With the pictures left out, copy the listing below exactly.

-- Source material follows --

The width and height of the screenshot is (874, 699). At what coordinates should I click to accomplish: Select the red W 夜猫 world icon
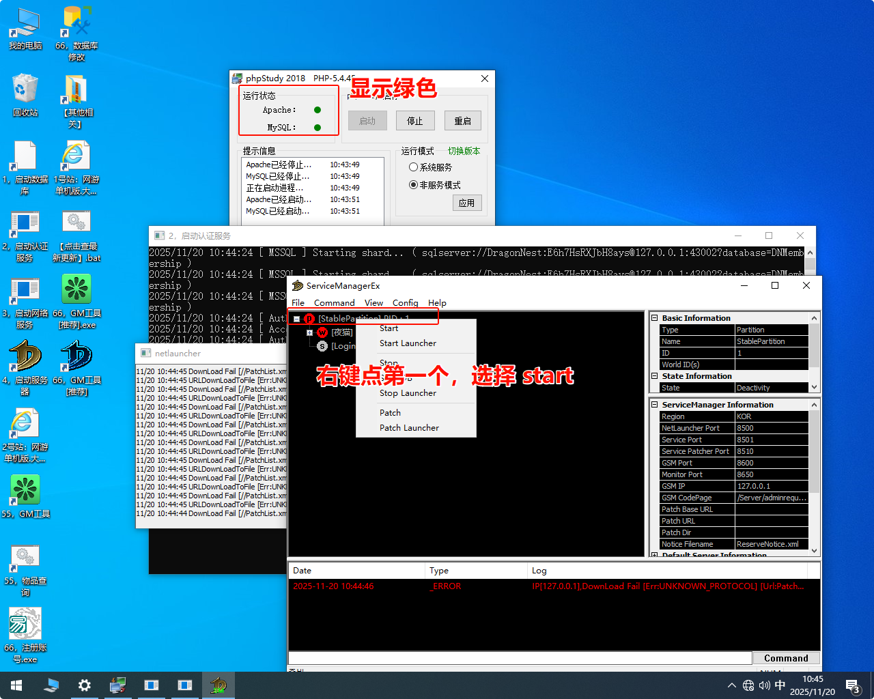(322, 332)
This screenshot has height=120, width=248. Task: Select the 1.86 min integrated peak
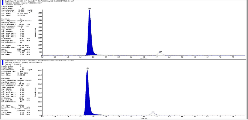tap(90, 39)
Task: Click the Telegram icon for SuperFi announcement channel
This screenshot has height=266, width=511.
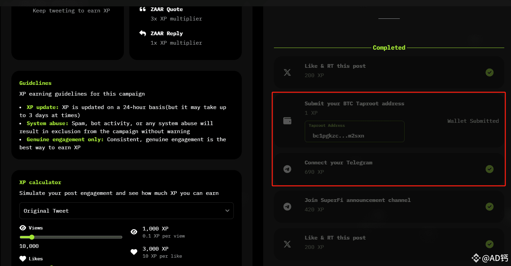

-- Source material concluded --

Answer box:
The width and height of the screenshot is (874, 699). At what coordinates should I click to accomplish: Select the red W 夜猫 world icon
(322, 332)
This screenshot has height=120, width=248. Task: Select the 1.86 min integrated peak
tap(90, 39)
Task: Click the Telegram icon for SuperFi announcement channel
This screenshot has height=266, width=511.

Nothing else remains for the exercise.